Abbigliamento in cotone fairtrade
Fairtrade è una società internazionale che certifica i prodotti provenienti da paesi in via di sviluppo che sono stati coltivati e realizzati con degli standard ecologici e da manodopera pagata con stipendi equi. Più conosciuti sono caffé, banane e té, ma la scelta di prodotti fair trade è molto più ampia. Il cotone africano è uno di questi, ancora poco presente in Italia, ma sempre più diffuso per la realizzazione di abbigliamento ecologico nei Paesi europei e molto apprezzato per la sua ottima qualità.
Attualmente è in atto una campagna per far conoscere il cotone fairtrade alle nostre aziende attive nel settore tessile e abbigliamento. Per questo motivo è bene sapere di che cosa si tratta.
Per i paesi africani è quasi impossibile vendere il loro cotone sul mercato mondiale perché gli agricoltori non ricevono sovvenzioni statali come succede in tutte le economie dominanti. Quindi la coltivazione del cotone, di per sé un’attività che potrebbe dare da vivere a molti, non riesce a creare ricchezza. Unica reale speranza per un miglioramento della situazione è Fairtrade: acquista il cotone ad un prezzo equo dalle cooperative locali, lo esporta e lo propone sui mercati internazionali come prodotto “fairtrade”, spingendo i consumatori ad accettare il prezzo più alto rispetto al cotone proveniente dallo sfruttamento della manodopera.
Ma non si tratta solo di manodopera, anche l’ambiente gioca il suo ruolo.
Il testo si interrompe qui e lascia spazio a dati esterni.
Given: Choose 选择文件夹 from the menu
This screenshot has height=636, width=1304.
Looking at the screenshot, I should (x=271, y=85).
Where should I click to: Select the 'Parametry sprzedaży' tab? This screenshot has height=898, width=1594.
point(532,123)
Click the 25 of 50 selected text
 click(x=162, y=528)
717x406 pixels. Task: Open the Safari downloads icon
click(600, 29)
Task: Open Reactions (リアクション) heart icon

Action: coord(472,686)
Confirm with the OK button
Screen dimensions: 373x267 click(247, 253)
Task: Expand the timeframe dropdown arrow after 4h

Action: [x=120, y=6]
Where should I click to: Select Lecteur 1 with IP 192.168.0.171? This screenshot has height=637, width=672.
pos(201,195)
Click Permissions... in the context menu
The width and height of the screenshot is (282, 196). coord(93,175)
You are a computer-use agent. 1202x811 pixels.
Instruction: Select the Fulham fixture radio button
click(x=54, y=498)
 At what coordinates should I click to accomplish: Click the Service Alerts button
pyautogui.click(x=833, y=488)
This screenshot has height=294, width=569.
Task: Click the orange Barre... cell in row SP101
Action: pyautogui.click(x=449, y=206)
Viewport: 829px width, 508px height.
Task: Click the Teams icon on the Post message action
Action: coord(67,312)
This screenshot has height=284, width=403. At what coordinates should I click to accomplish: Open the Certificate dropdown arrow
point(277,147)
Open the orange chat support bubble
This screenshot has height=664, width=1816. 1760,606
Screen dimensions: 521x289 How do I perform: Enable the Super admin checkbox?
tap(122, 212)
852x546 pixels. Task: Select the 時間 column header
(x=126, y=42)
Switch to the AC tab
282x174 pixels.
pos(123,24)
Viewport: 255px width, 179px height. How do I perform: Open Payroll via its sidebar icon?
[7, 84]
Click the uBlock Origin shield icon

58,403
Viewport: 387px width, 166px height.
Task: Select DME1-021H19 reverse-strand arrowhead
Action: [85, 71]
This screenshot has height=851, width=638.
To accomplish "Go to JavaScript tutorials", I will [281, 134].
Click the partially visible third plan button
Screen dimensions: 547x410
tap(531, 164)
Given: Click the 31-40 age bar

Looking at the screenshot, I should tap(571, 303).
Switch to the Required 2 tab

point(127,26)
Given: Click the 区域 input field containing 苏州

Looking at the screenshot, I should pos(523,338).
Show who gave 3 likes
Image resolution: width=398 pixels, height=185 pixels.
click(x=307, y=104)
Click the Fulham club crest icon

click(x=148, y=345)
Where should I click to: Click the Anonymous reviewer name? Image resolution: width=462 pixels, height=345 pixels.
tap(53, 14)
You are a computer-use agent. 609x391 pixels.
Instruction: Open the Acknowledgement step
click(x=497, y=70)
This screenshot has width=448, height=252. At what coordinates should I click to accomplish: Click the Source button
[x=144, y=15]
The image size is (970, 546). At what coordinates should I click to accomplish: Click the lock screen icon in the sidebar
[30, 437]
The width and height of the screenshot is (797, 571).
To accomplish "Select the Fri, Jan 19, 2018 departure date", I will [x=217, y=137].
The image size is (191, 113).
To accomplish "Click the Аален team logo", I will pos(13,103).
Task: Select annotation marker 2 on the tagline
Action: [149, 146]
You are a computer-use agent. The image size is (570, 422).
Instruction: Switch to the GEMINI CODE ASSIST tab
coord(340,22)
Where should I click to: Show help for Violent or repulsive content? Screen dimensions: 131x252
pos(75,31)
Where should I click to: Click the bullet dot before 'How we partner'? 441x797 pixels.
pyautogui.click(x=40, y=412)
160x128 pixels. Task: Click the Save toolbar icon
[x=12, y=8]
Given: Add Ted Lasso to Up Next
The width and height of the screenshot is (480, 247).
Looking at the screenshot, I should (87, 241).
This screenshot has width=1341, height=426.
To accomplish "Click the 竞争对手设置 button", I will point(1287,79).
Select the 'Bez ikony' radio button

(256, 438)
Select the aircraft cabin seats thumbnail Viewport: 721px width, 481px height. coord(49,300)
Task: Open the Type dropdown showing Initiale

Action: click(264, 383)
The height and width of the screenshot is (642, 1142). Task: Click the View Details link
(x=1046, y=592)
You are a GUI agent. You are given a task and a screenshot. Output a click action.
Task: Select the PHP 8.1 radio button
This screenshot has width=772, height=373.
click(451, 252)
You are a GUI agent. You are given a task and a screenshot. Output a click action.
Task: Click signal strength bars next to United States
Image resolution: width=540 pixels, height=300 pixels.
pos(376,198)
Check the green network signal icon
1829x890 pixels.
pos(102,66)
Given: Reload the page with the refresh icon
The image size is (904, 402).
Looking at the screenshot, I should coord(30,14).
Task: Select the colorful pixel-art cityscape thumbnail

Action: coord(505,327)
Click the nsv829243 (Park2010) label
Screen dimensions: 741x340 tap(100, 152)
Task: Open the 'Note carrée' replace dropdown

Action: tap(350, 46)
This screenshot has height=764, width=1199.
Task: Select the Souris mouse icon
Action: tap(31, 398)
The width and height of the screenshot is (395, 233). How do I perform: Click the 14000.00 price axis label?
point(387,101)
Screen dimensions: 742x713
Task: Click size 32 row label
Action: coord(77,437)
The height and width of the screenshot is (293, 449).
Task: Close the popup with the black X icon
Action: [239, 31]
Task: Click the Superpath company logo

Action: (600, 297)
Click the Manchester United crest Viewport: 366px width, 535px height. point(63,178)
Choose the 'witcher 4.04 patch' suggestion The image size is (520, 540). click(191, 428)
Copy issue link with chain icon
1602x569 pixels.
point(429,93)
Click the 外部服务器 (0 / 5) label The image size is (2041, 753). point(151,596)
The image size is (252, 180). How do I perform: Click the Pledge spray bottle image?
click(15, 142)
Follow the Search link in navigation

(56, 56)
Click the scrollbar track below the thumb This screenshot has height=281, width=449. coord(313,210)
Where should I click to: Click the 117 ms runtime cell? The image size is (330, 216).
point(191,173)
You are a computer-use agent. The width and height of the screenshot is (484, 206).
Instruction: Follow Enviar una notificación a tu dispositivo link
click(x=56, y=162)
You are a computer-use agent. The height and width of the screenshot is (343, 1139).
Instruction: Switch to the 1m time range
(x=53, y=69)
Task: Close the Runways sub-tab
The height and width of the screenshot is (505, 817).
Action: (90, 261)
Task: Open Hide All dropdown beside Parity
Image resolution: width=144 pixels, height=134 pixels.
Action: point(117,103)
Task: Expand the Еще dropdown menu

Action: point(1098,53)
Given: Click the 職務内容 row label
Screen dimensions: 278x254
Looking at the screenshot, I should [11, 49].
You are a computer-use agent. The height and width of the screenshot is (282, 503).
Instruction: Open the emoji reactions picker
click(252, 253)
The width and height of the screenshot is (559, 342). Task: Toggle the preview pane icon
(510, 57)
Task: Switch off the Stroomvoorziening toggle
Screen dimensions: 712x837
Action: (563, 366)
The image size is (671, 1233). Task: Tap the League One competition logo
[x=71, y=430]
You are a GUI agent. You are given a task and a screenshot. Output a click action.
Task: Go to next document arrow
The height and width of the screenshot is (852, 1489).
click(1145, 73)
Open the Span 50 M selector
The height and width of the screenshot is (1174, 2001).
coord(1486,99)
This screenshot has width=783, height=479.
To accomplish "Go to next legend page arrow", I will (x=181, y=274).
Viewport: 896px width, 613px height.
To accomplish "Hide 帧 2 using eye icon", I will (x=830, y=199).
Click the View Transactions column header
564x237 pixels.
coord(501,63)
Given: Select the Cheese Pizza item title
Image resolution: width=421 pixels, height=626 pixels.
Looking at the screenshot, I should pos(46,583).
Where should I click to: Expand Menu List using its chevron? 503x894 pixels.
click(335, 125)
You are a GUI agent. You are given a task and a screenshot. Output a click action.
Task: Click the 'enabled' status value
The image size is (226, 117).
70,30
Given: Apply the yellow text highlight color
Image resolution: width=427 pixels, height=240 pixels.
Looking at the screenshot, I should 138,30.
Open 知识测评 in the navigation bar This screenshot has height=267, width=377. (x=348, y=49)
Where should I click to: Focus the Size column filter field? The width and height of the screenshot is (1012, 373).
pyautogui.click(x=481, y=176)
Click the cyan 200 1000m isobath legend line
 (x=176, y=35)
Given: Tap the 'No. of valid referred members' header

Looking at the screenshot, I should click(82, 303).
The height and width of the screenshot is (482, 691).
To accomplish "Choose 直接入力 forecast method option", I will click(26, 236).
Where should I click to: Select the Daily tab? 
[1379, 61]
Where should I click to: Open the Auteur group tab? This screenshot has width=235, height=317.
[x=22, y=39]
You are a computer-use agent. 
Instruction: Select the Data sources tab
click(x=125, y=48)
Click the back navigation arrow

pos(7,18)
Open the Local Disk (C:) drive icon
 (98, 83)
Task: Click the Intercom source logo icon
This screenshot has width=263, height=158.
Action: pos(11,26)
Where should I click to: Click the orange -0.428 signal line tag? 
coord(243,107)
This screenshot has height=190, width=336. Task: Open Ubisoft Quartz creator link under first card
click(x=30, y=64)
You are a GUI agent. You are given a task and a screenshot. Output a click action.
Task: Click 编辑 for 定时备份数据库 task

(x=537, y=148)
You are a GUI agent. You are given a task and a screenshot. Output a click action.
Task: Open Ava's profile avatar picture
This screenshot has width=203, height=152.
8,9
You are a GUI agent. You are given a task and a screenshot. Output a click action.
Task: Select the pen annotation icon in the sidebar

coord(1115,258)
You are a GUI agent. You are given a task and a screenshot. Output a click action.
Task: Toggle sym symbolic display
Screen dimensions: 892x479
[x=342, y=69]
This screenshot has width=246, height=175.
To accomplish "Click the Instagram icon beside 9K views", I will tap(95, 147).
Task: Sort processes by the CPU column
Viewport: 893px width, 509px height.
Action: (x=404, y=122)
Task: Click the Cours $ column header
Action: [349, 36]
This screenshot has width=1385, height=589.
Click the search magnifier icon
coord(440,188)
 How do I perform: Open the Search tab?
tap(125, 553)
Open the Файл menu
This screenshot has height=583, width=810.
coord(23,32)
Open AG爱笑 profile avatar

Il cotone certificato fairtrade, infatti, non è tenuto a rispettare i criteri del cotone certificato biologico, a meno che qeusto non sia specificato in etichetta con un
certificato a parte. La presenza del marchio significa comunque che il cotone corrisponde alle norme di Oekotex (assenza di agenti tossici), che proviene da piantagioni dove vengono usati metodi di coltivazione con un impatto ridotto sull’ambiente grazie ad un minor impiego di erbicidi e pesticidi. In genere, le piantagioni che forniscono il cotone da certificare fairtrade sono in fase di conversione alla produzione ecologica.
Dove si possono trovare vestiti e biancheria in cotone fairtrade? Per adesso in Italia la scelta è limitata, ma qualcosa c’è. Pedano, un’azienda milanese che produce letti e accessori/biancheria (presente anche nel nostro libro Ecoshopping), ha una linea di cuscini e trapunte in cotone africano fairtrade. Inoltre la Coop, nella collezione solidal, offre abbigliamento per uomo e donna certificato fairtrade, sopratutto camicie, t-shirt, pantaloni e calzetterie per l’inverno e l’estate. Nelle botteghe del mondo si trovano i jeans col marchio commercio alternativo. Ancora jeans in denim, della marca Rica Levis, si trovano in vari supermercati. Infine una chicca: la catena di supermercati Lidl vende borse per la spesa in cotone fairtrade!